Mayor Considers Assemblyman Eichenstein’s Idea to Hit Hate Crime Perpetrators “In Their Pocketbooks”

By Yehudit Garmaise

     Assemblyman Simcha Eichenstein, who feels that “other avenues of justice have been thwarted,” such as New York’s current bail reform laws that almost immediately release perpetrators of hate crimes back onto the streets has proposed that victims of hate crimes “legally pursue” their attackers by filing civil lawsuits against them.

     Attorney David Schwartz, with whom Assemblyman Eichenstein is working on his latest anti-hate crime initiative, speaks about using the courts to create financial consequences for perpetrators of hate crimes, such as garnishing their wages, freezing their bank accounts, putting liens on their property, and contacting their business associates.

    This morning, BoroPark24 asked Mayor Bill de Blasio whether he thinks the threat and practice of bringing civil lawsuits against perpetrators of hate crimes would have any effect in deterring them.

     “I think it's an idea that needs to be explored, because we've got to create every conceivable disincentive to stop hate crimes,” said Mayor de Blasio, who also said that he had “a lot of respect for the Assembly Member [Simcha Eichenstein],” who “was a member of our team and did great work here in City Hall and has done great work in the Assembly.” ”And I think that's a real interesting [idea]: hitting [perpetrators] in their pocket books.

    “I kind of like that, but we need to look at, of course, all the pros and cons and how it would play out.”

      The mayor also addressed Gov.
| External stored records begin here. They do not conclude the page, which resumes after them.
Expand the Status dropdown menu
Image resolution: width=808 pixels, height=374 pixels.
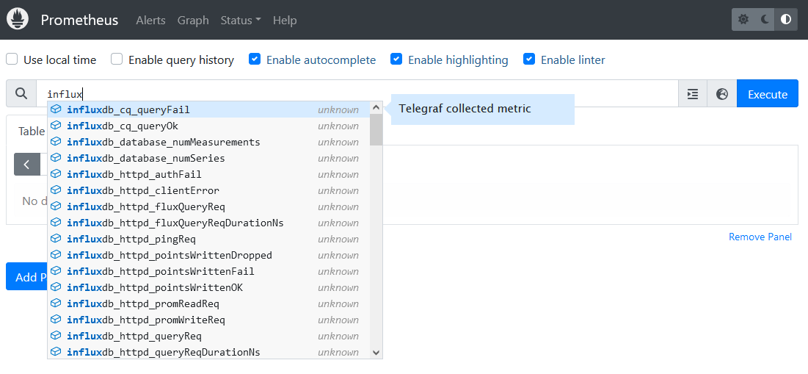tap(241, 20)
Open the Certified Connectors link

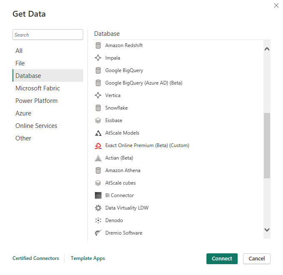(x=36, y=258)
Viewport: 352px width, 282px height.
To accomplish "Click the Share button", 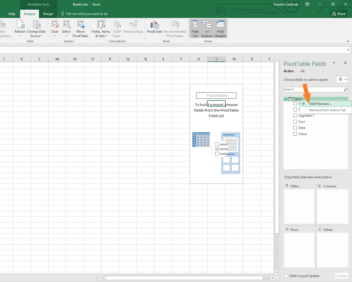I will (338, 14).
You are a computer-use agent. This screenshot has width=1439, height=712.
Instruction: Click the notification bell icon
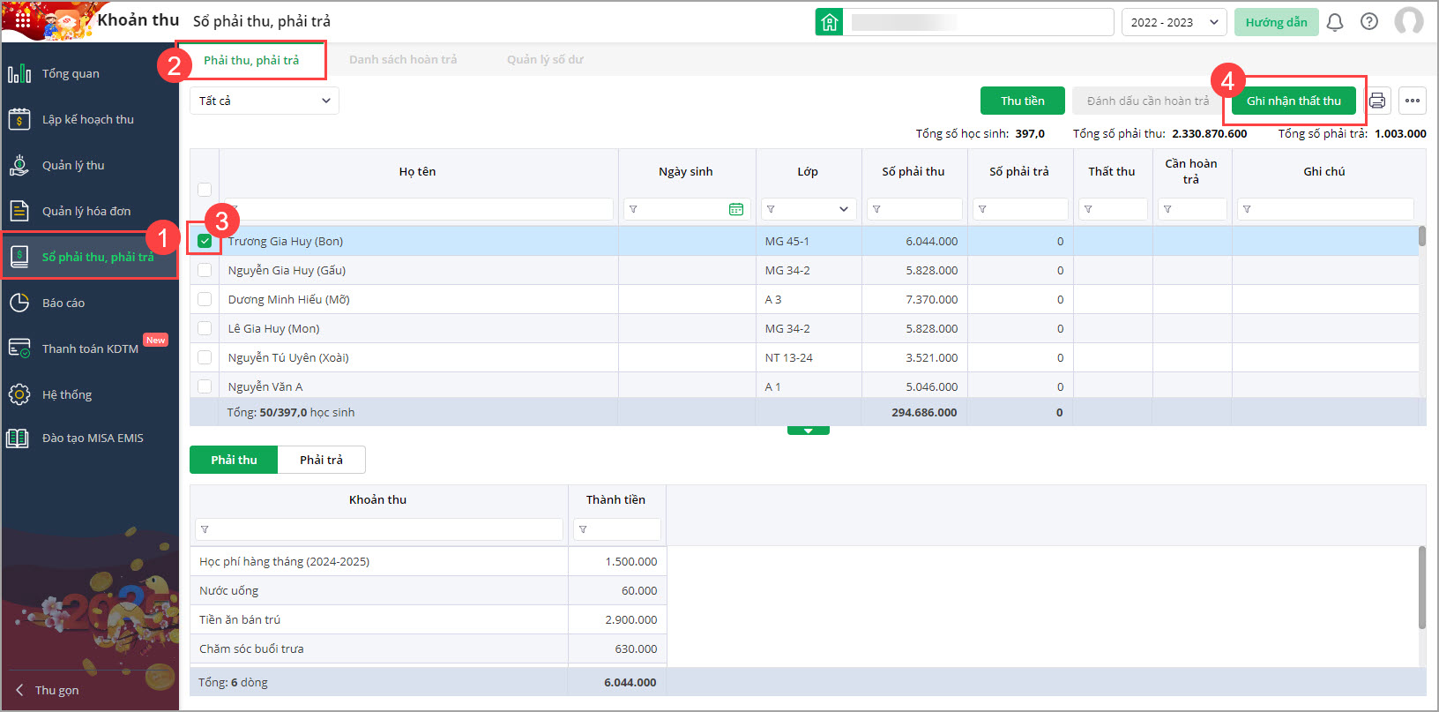pyautogui.click(x=1335, y=22)
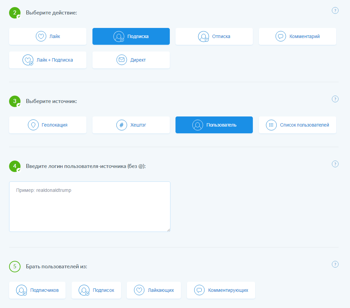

Andrew Cuomo’s current bail laws, which, within 24 to 48 hours, return perpetrators of hate crimes right back to the streets without being prosecuted, just to return to the streets and commit more hate crimes and hurt more people, as happened again and again in Boro Park and Crown Heights, especially in late 2019 and early 2020.

     “I also think in terms of the bail laws, which that hate crimes are one of those categories that needs to be reconsidered because if someone has committed a hate crime there needs to be a very clear, sharp sense of consequence.

     “People have to see the consequences. So, that's another area I think that needs to be reconsidered now.”